Motorista de ônibus usou crack no dia do sumiço das chuteiras

Por Tercio Braga
Para o delegado Martins, motorista pode ter participado do crime | Reprodução Para o delegado Martins, motorista pode ter participado do crime | Reprodução

A história do motorista Charles Amâncio, que diz ter sido sequestrado no dia no dia do jogo do Formosa contra o Brasília, pela estreia do Candangão, segue ganhando novas versões e se tornando mais e mais confusa.
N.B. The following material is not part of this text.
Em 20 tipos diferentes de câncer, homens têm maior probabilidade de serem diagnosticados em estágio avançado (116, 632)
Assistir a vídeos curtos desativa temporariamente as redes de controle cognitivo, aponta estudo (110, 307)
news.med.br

Em novo depoimento à polícia, Amâncio voltou a mudar o relato sobre o incidente que culminou no desaparecimento das chuteiras do time goiano – e na perda da partida por W.O. Na nova versão, o motorista confessou ter usado crack no dia do desaparecimento.

Em coletiva dada nesta terça-feira, o delegado da 12ª DP, Moisés Martins, explicou que, durante as mais de quatro horas de depoimento do motorista, a polícia encontrou várias contradições no relato. Os responsáveis pela investigação seguem em busca de provas que reputem a hipótese de sequestro.

Amâncio desapareceu na sexta-feira e só reapareceu no dia seguinte. Primeiro, alegou ter sido obrigado a ingerir bebidas alcoólicas e que foi rendido por dois suspeitos. Depois, desmentiu, jurando que, na verdade, foi forçado a utilizar entorpecentes.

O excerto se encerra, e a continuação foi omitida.